Choutri a souligné dans ce contexte « l’importance de dynamiser l’industrie minière et le rôle des grands projets dans la réalisation de la transformation économique et le développement des industries de transformation », rappelant que « le secteur des mines est devenu l’un des piliers essentiels de la diversification de l’économie nationale hors hydrocarbures ». « Pour concrétiser cette stratégie, notre pays s’est engagé dans la réalisation de grands projets miniers qui étaient en attente depuis longtemps, à l’image du projet de Gara Djebilet qui est entré en phase d’exploitation effective, puis du lancement du deuxième projet consistant en l’exploitation de la mine de zinc et de plomb de Tala Hamza-Oued Amizour, qui ne revêt pas moins d’importance que Gara Djebilet, puisqu’il représente une réserve stratégique majeure de dimension mondiale, classé parmi les plus grandes réserves au monde », a-t-il déclaré.

Le zinc, a rappelé l’intervenant, « est considéré comme une matière relativement rare au niveau mondial, ce qui accroît l’importance de l’exploitation de cette mine, qui contribuera à satisfaire la demande sur cette matière actuellement importée dans sa totalité, avec la possibilité de couvrir le marché national et d’exporter l’excédent ». La capacité de production annuelle de la mine d’Oued Amizour devrait atteindre 2 millions de tonnes de minerai brut et 200 000 tonnes de concentré après traitement, avec la création de plus de 700 emplois directs et environ 4 000 emplois indirects.

Colonne vertébrale de la transformation économique

Le directeur général du groupe Sonarem, Réda Belhadj, a pour sa part mis en exergue « l’importance stratégique de la mine de zinc et de plomb de Béjaïa pour répondre à la demande intérieure en matières premières », soulignant que « les richesses minières sont devenues la colonne vertébrale de la transformation économique ». « Il ne s’agit plus seulement d’extraction et de commercialisation, mais d’un processus intégré allant de l’extraction à la valorisation », a-t-il affirmé, ajoutant que « cela permettra de développer l’industrie de transformation, de fournir les matières premières et de réduire la facture d’importation ».

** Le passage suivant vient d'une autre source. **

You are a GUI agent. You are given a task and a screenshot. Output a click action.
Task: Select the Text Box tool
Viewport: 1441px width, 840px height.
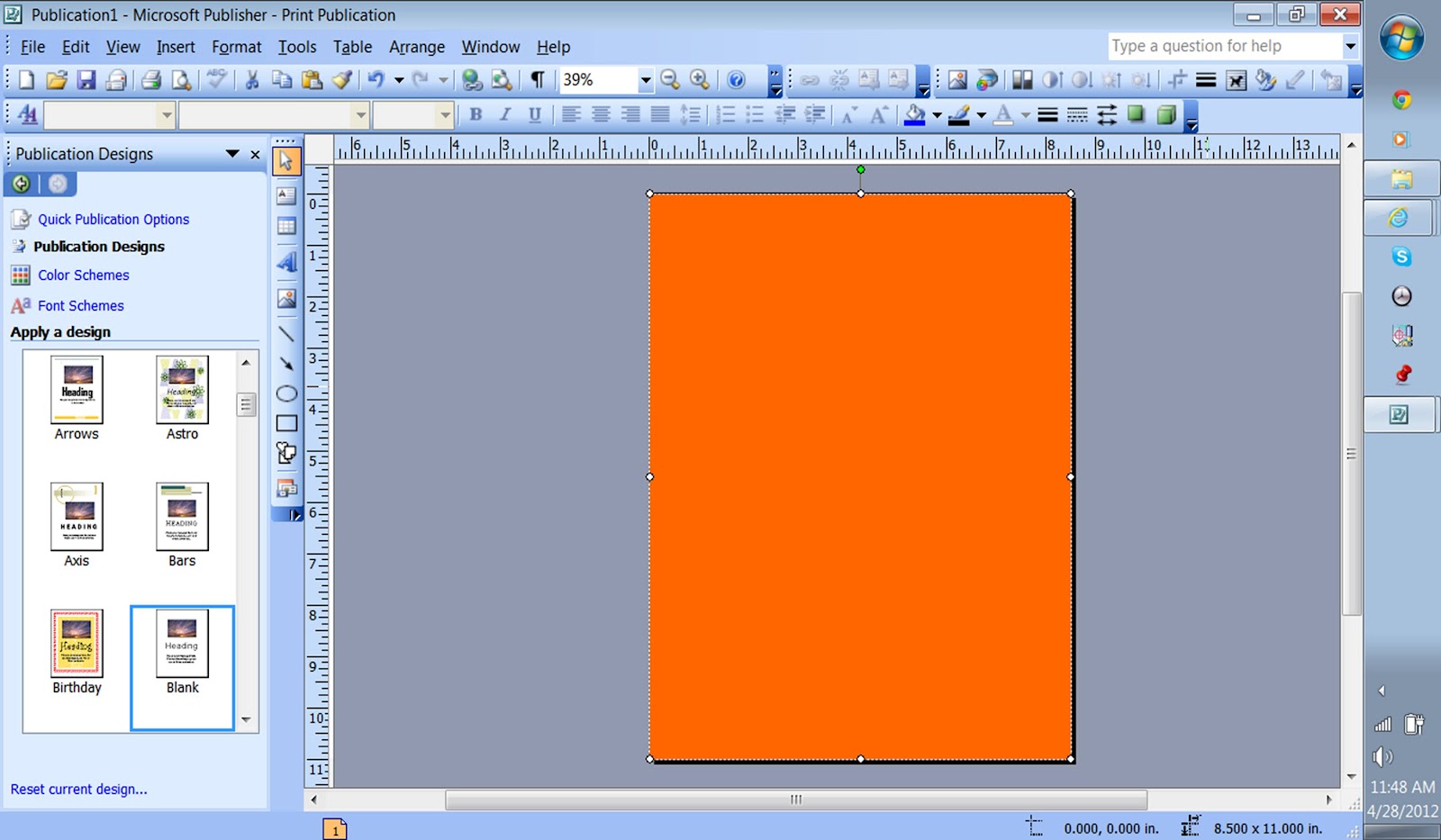pos(286,196)

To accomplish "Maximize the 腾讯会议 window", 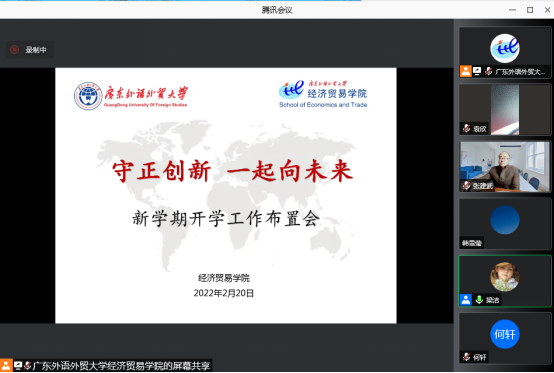I will (530, 10).
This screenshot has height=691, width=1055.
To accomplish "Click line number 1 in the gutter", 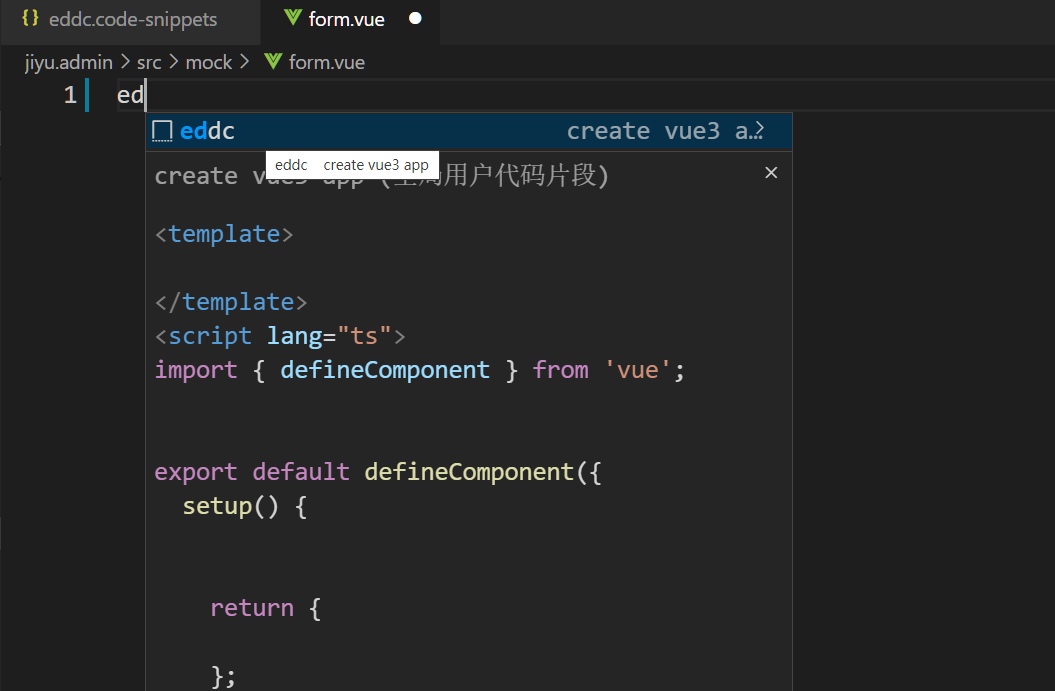I will pos(69,96).
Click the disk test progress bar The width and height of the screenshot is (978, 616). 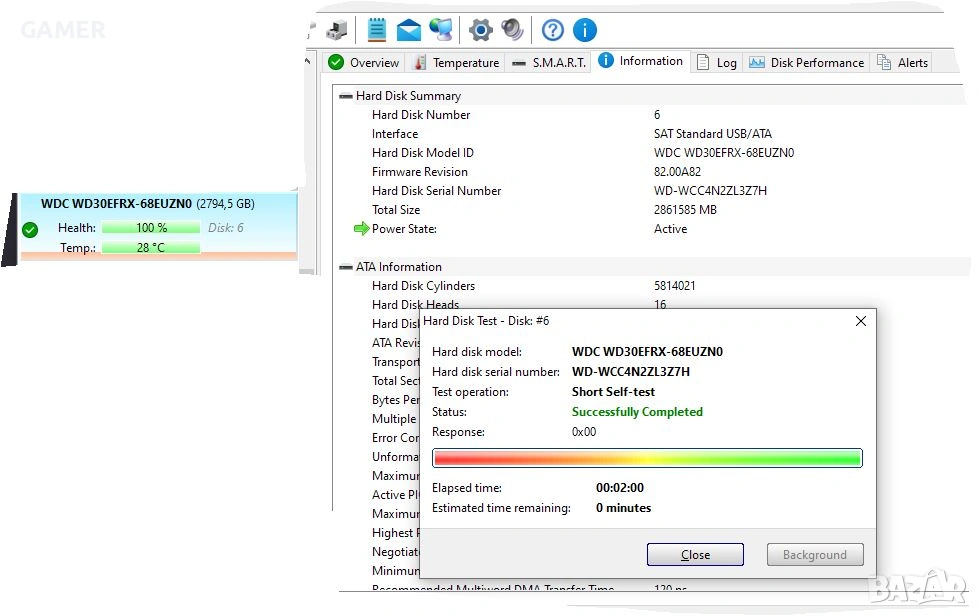coord(646,458)
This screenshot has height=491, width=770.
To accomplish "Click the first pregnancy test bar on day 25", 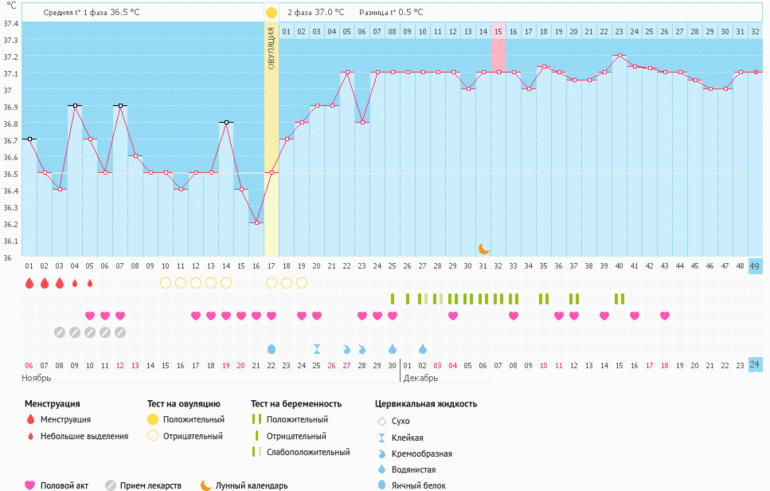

Quant au projet intégré de phosphate de Tébessa, il connaît une cadence de réalisation accélérée et ambitionne de porter la production de 2,5 millions à 10 millions de tonnes par an, positionnant l’Algérie parmi les principaux exportateurs mondiaux d’engrais phosphatés et azotés. La première phase comprend l’exploitation du gisement de Bled El Hadba et le traitement de 10 millions de tonnes, dont 6 millions seront acheminées vers Souk Ahras pour la transformation chimique. La troisième phase prévoit l’extension du port minier d’Annaba et la finalisation de la ligne ferroviaire Est (450 km), dont il ne reste que 150 à 175 km à réaliser. Le chargement du phosphate algérien sur le quai minier d’Annaba devrait démarrer fin 2026 et se poursuivre jusqu’à la fin du premier semestre 2027.  Choutri a conclu en affirmant que cette dynamique « permettra d’attirer les investissements étrangers, les technologies modernes et les capitaux, de créer des pôles industriels et de nouer des partenariats stratégiques avec différents pays, en plus de soutenir la transition vers la technologie verte, les minerais rares étant devenus aujourd’hui la base de la transition énergétique ». L’Algérie entend ainsi transformer ses richesses souterraines en levier de souveraineté économique et en moteur de croissance durable, bien au-delà de la rente pétrolière.